The S90’s ride and design is among the best, but it shines even more when it comes to technology. At the heart of things is a 9″ portrait-mode touchscreen, which provides access to all of the car’s settings, media, navigation, telephony, and other features from a single interface. Besides being a crystal clear display, it also gradually dims and brightens based on ambient light, rather than just simply flipping between a day or night mode like most cars.


I’ve driven a whole lot of cars, and I’ve seen no other user interface that’s this smartly and consistently designed. There are three key panels – one for vehicle settings, one for the home screen, and another for applications. A simple swipe across the screen moves you between them, just like using an iPad. Swipe down for quick access to a digital owner’s manual or an overview of all settings.

When using a feature like nav or the radio, it goes front and center on the home screen. The other key functions are still accessible, but collapse to get out of your way. And if you ever get lost, there’s single button at the bottom of the screen that takes you back to the home screen. I’m usually pretty evangelical about including tactile controls for climate control, but I really didn’t miss them here.


In addition to the center stack display, there’s also a 12.3″ digital dashboard, which can show not only speedometer and tachometer, but navigation turn instructions and other supplemental information in the center. It can even be customized with different visual themes.


The available safety, tech, and convenience features are too numerous to list them all here, but some of the highlights include road sign detection, blind spot monitors, auto-hold brakes, city collision warning, the sharpest backup camera I’ve ever seen, 360º surround cameras, parking assist for both entering and exiting parking spaces, a heads-up display, front and rear parking sensors, active bending headlamps, four-zone climate control (for front/rear passengers), and a Wi-Fi hotspot among others. Apple CarPlay is also nicely integrated into the UI, though Android Auto isn’t available at this time.


Volvo’s cruise control and lane-keeping assist features are some of the most sophisticated on the market, offering several different modes which provide varying degrees of autonomy. You can go with a traditional cruise control mode, full-speed adaptive cruise, or a mode called Pilot Assist 2. This mode is designed to combine the adaptive cruise with a degree of steering assistance. Basically, it helps you steer on the highway, letting you provide just a bare minimum of steering input. I personally found this feature a little strange – making lots of little corrections as I moved into long sweeping curves where I normally would have just made one gradual turn. I know that full autonomy isn’t too far away, and would rather wait for that. In its current execution, it’s a bit of a half-measure. On the other hand, the adaptive cruise is brilliant, and definitely will help with driver fatigue on long road trips.
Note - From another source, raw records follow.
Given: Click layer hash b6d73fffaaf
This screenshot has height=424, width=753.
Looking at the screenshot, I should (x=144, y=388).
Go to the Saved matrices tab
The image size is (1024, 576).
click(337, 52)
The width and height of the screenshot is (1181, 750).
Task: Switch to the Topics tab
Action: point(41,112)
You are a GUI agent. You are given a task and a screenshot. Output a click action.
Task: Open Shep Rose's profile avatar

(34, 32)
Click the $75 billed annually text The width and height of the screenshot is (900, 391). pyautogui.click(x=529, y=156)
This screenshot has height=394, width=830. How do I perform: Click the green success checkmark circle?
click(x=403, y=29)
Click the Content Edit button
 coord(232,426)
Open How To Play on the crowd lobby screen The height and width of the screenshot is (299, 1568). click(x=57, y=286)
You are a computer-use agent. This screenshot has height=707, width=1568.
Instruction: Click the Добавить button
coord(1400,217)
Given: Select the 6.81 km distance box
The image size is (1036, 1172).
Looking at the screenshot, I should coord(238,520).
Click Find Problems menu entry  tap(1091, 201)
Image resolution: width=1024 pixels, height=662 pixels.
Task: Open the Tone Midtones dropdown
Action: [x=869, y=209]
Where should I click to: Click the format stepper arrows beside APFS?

I also highly recommend the $2,650 splurge for the Bowers & Wilkins Premium Sound System, which will treat you to one of the best automotive audio experiences out there. It’s not a $10,000+ Burmester or Naim system, like you’d find in an S-Class or a Bentley, but it’s pretty darned close in terms of overall sound quality.


The B&W sound system not only offers extremely crisp and clean audio with plentiful volume, but some fantastic customization features. While many will be lured in by the “Gothenburg Concert Hall” and it’s echo effects, it’s the “Individual Stage” mode which is super impressive, allowing the driver to cater the intensity and envelopment of their own personal soundstage.



Volvo has really knocked it out of the park with the 2017 S90. Unlike some cars on the road, it’s obvious that design and engineering worked closely together throughout, resulting in an incredibly consistent and integrated vehicle on every level. It’s elegant and substantial, powerful and quiet, and smarter than just about every other car out there.